Et maintenant, que va-t-il se passer ? Alors que la Transition qui semblait relativement en retard sur le cahier des charges, pourra-t-il organiser les élections à date, ou tout au moins, courant 2022 comme l’a déclaré le colonel Goita ? Le nouvel président de la Transition pourra-t-il réellement relever ce défi, et surtout aura-t-il l’accompagnement de la communauté internationale ? En tous cas, cela rappelle un autre épisode de l’histoire contemporaine du Mali, lorsqu’Amadou Haya Sanogo, à lors à la tête de la junte militaire déposait le Premier ministre de « pleins pouvoirs » Cheick Modibo Diarra. Sauf que là, l’acte est bien plus grave puisque la première institution de la Transition a été démis de ses fonctions.
Agenda caché de la junte, de quoi peut-il s’agir ?

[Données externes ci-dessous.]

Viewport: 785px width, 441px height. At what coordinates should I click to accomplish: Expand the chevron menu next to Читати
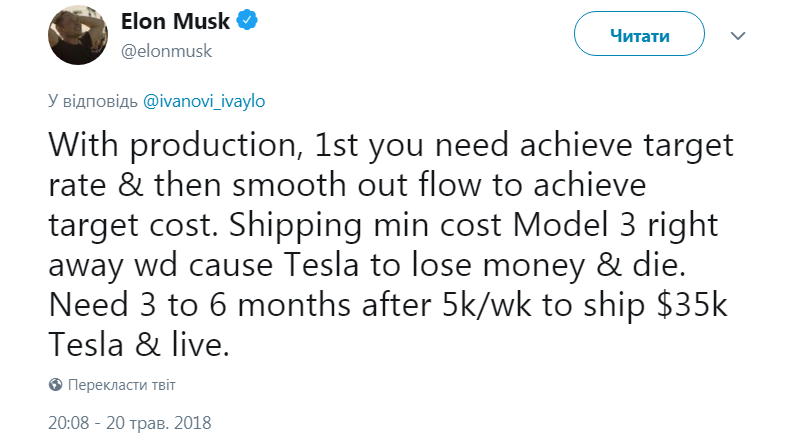tap(739, 36)
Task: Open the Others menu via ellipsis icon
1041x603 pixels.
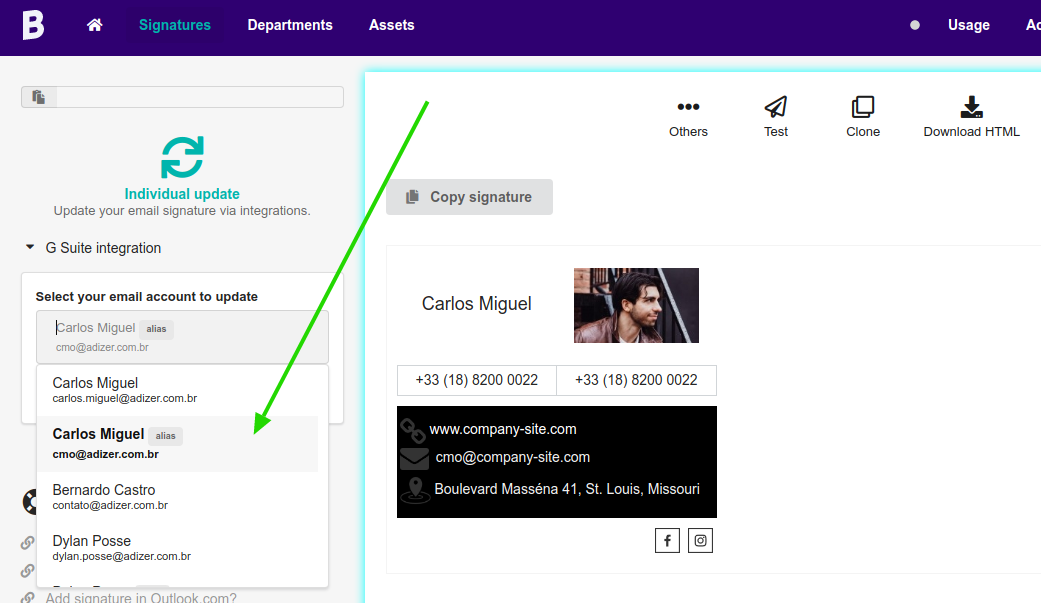Action: pos(687,106)
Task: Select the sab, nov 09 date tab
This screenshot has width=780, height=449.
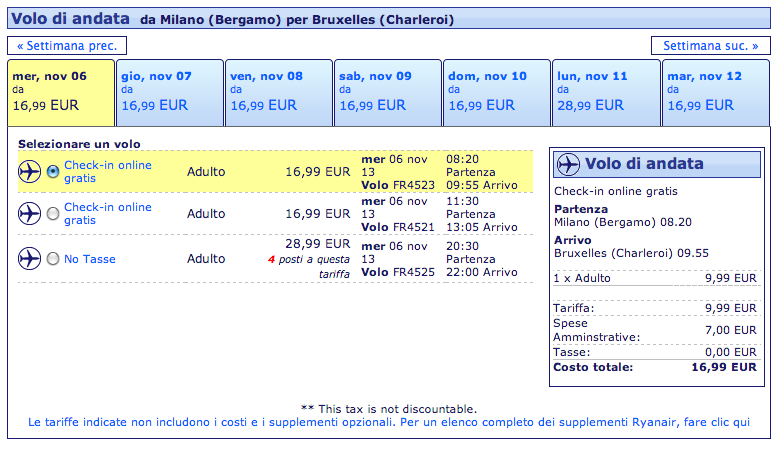Action: [x=387, y=92]
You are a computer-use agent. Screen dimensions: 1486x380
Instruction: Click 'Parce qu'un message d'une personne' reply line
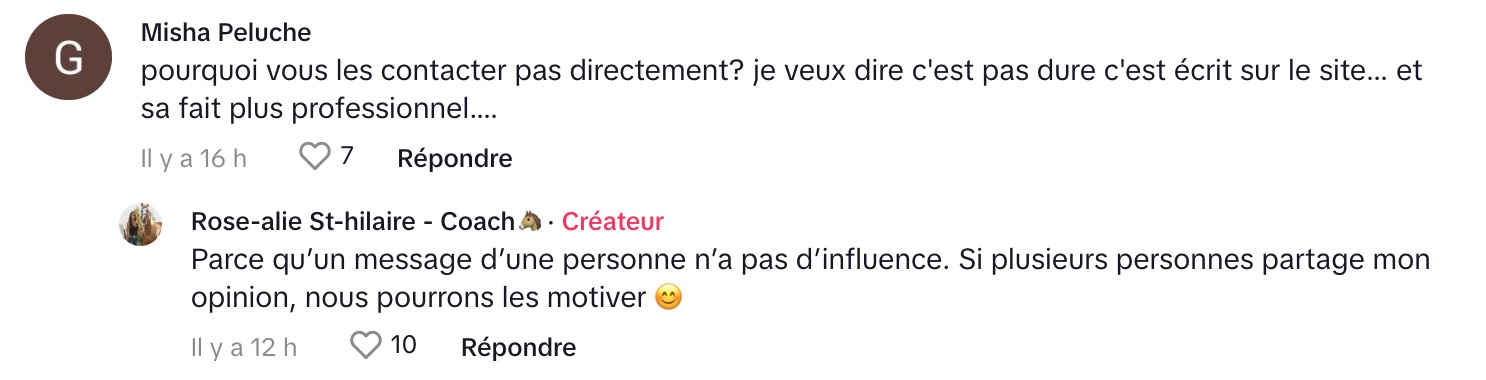(811, 260)
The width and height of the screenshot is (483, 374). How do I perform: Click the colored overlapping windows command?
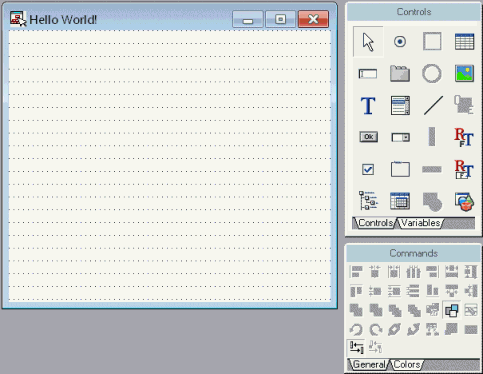pos(452,310)

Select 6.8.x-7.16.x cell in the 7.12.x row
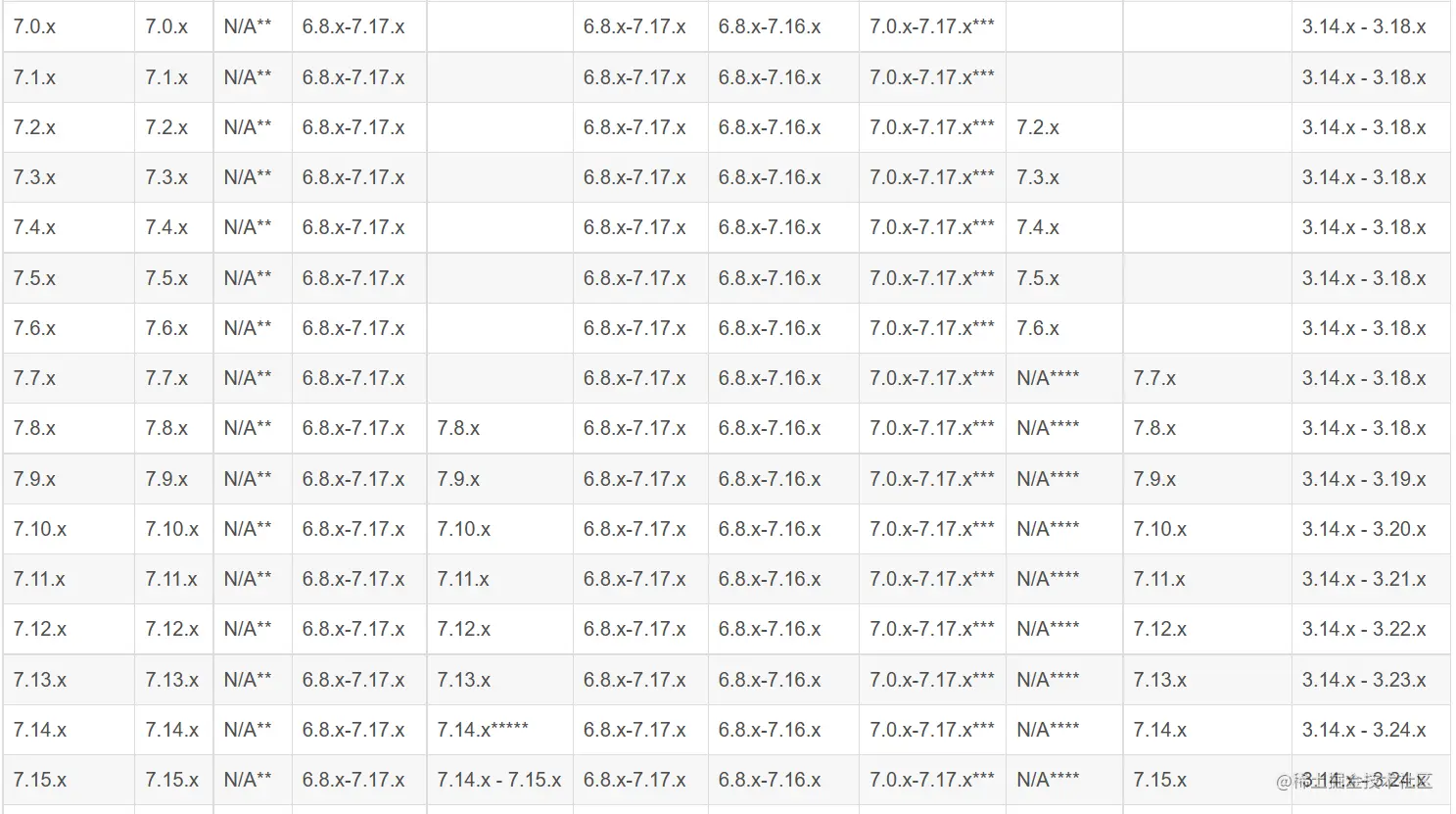click(770, 629)
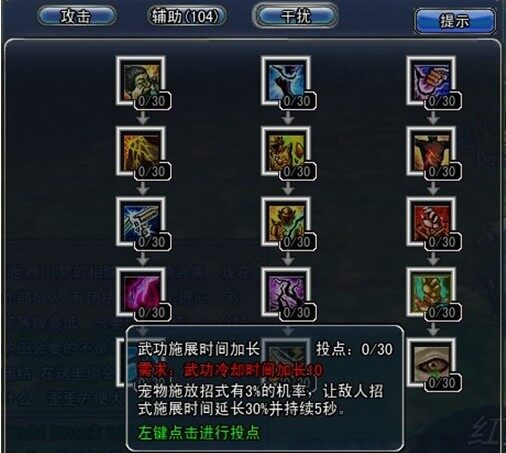Click the 提示 button
This screenshot has width=506, height=453.
point(455,21)
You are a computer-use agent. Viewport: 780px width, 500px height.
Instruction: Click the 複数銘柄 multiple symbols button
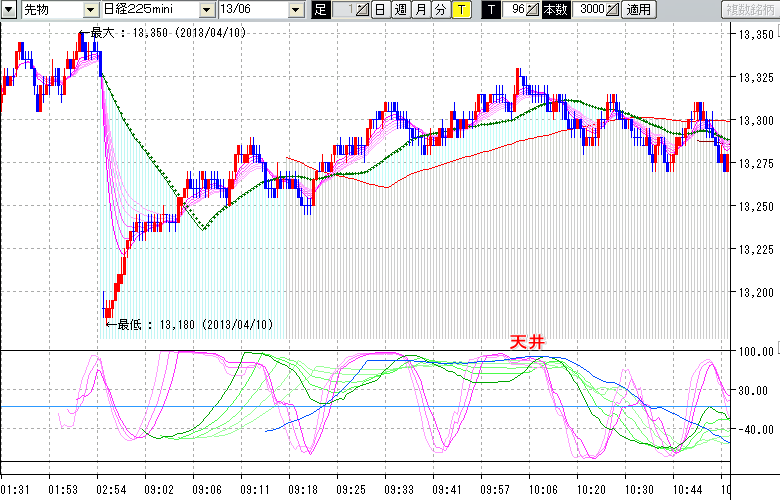[750, 10]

Après une première réflexion l’on pourrait penser que le point de bisbille entre Assimi et Bah N’daw n’est dû qu’à la composition du gouvernement mort-né qui n’aura pas assez mis en lumière les membres de la junte. Il ne s’agirait que de la partie visible de l’Iceberg. En réalité, l’agenda caché de la junte serait de remettre une bonne partie de la sécurisation du pays à une autre super puissance, la Russie. L’accord longuement ficelé et n’attendant que son paraphe par les deux parties, la France aurait été mis au courant de la volonté des colonels de changer quelque peu de cap. Chose qui n’aurait pas été du gout de Macron qui aura intimé à Ouane et Ndaw de subtilement évincé quelques têtes d’affiches de la junte du gouvernement tout en mettant l’accord militaire en question au placard. Accord qui aurait sérieusement compromis l’Accord de Défense signé entre le Mali et la France au tout début du premier mandat d’IBK. Encore une fois, le pays subirait donc de plein fouet les coups de la realpolitik.

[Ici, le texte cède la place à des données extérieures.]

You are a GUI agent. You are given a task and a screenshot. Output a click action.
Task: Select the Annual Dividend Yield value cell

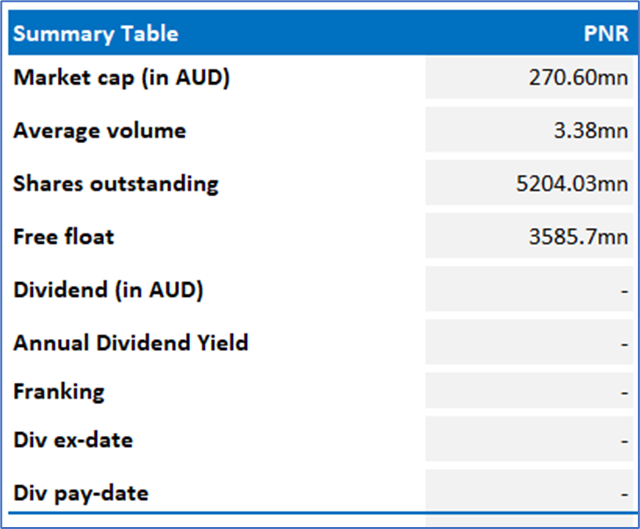(532, 343)
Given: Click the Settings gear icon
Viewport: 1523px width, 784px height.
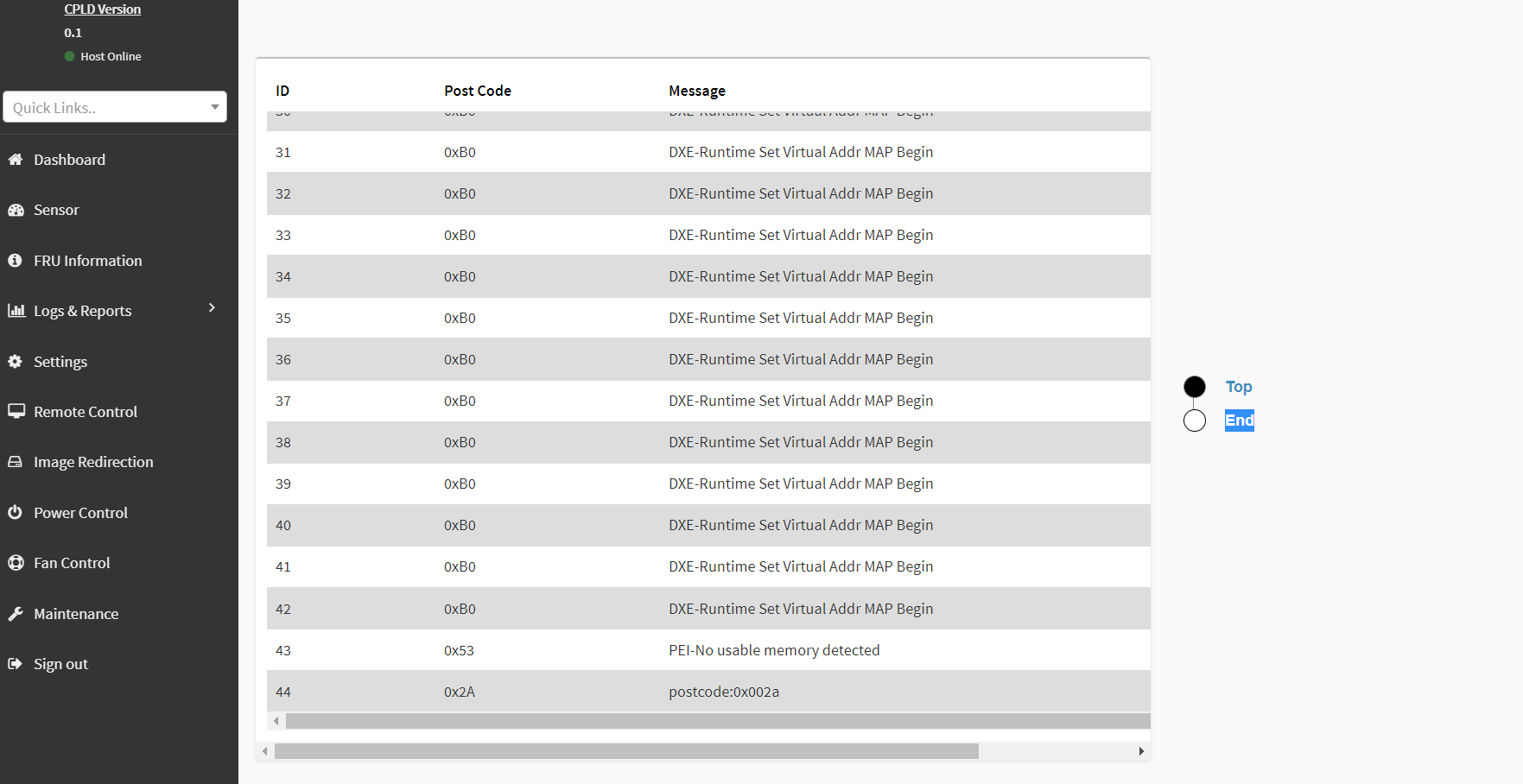Looking at the screenshot, I should (16, 362).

Cependant, une chose est sûre, c’est que la géopolitique, elle, a toujours sa part dans une crise locale. Pour le cas du Mali, la communauté internationale aura vite fait de se rendre compte des réalités locales du moment. Assimi Goita et sa bande sont les seuls véritables maîtres à bord, et ils n’entendent pas facilement céder avant d’accomplir ce pourquoi ils ont pris le risque de commettre ce coup d’Etat. Le choix de Choguel Kokalla Maiga comme Premier ministre n’est effectué que pour obtenir un apaisement social et politique.
Et pour ceux qui doutaient encore sur son bien fondé ou pas, la charte c’est Assimi et le contraire est vrai, même en cas d’adoption d’une nouvelle.